Faith stood beside Will, her eyes on the numbers above the elevator door. She had been to Sara’s apartment more times than she could count. There were only five people on earth she would leave her daughter with. The person below Evelyn on the list was not Emma’s father or her abuela or even her older brother. Faith was not going to pass up the chance to leave her baby with a board-certified pediatrician.
Tears flooded into Faith’s eyes. She had thrown herself into the case because that was the best way to help find Sara. That drive had kept Faith from thinking too long about what was really happening. That Sara could be hurt. That she could be raped. Beaten. Wounded. Killed.
What would Faith tell Emma?
The elevator doors opened. Faith wiped her tears. She only allowed herself to cry at home in the kitchen pantry. The only way through this was to get it over with as quickly as possible. She walked into the hall. She knocked on the door.
There was talking inside the apartment—two women, both speaking at the same register. Faith’s stomach flipped. One of them sounded exactly like Sara.

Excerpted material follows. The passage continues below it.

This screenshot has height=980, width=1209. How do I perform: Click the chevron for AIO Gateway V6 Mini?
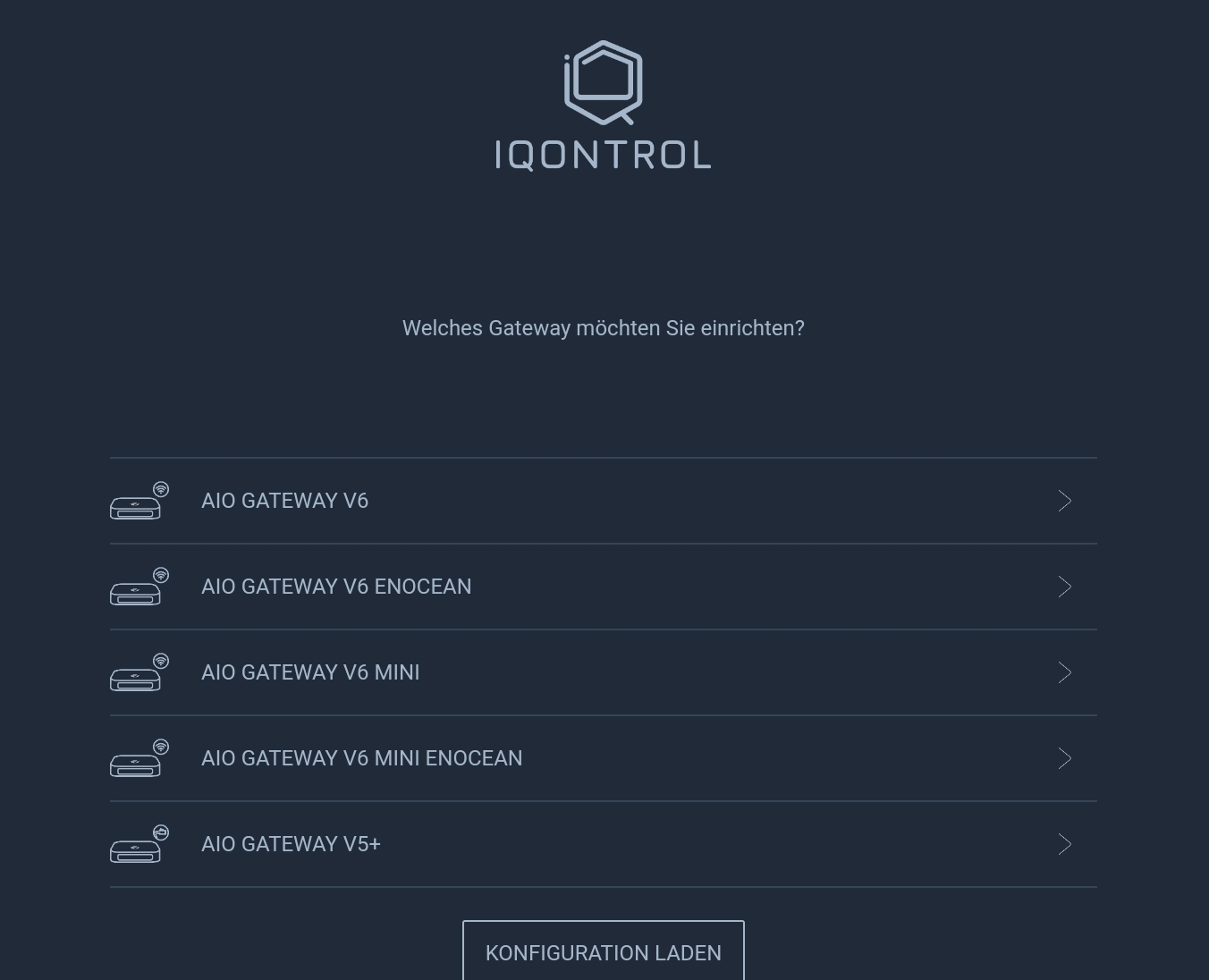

“Will?” A surprised-looking woman had opened the door. She was dressed in sweatpants and a white T-shirt. No shoes. No bra. No inhibitions. She threw her arms around Will. Her face pressed into his neck. “I’m so sorry we’re meeting like this.”
Faith could not tell if Will knew the woman or not. He clearly didn’t know what to do with his hands. He settled on touching his fingers to her shoulder blades. He said, “We don’t have any news.”
“That’s good, right? Nothing is better than something? You’re Faith?” The woman reached for Faith’s hand. “I’m Tessa, Sara’s sister.”
Faith felt stupid for not putting it together herself. Tessa had probably gotten on a plane the minute she’d heard about her sister. The trip from South Africa would have been grueling, but Tessa showed no signs of wear. While Sara was attractive, her little sister was a knockout. Perfect, porcelain skin. Lustrous strawberry blonde hair. She was Faith’s age, but more successful at it. No woman’s breasts had a right to be that high after childbirth.
“Come in, please.” Tessa’s words were tinged with a soft, southern accent. “I’m sorry I didn’t introduce myself properly. I’m jetlagged and—Will, close the door. Mama, look who’s here.”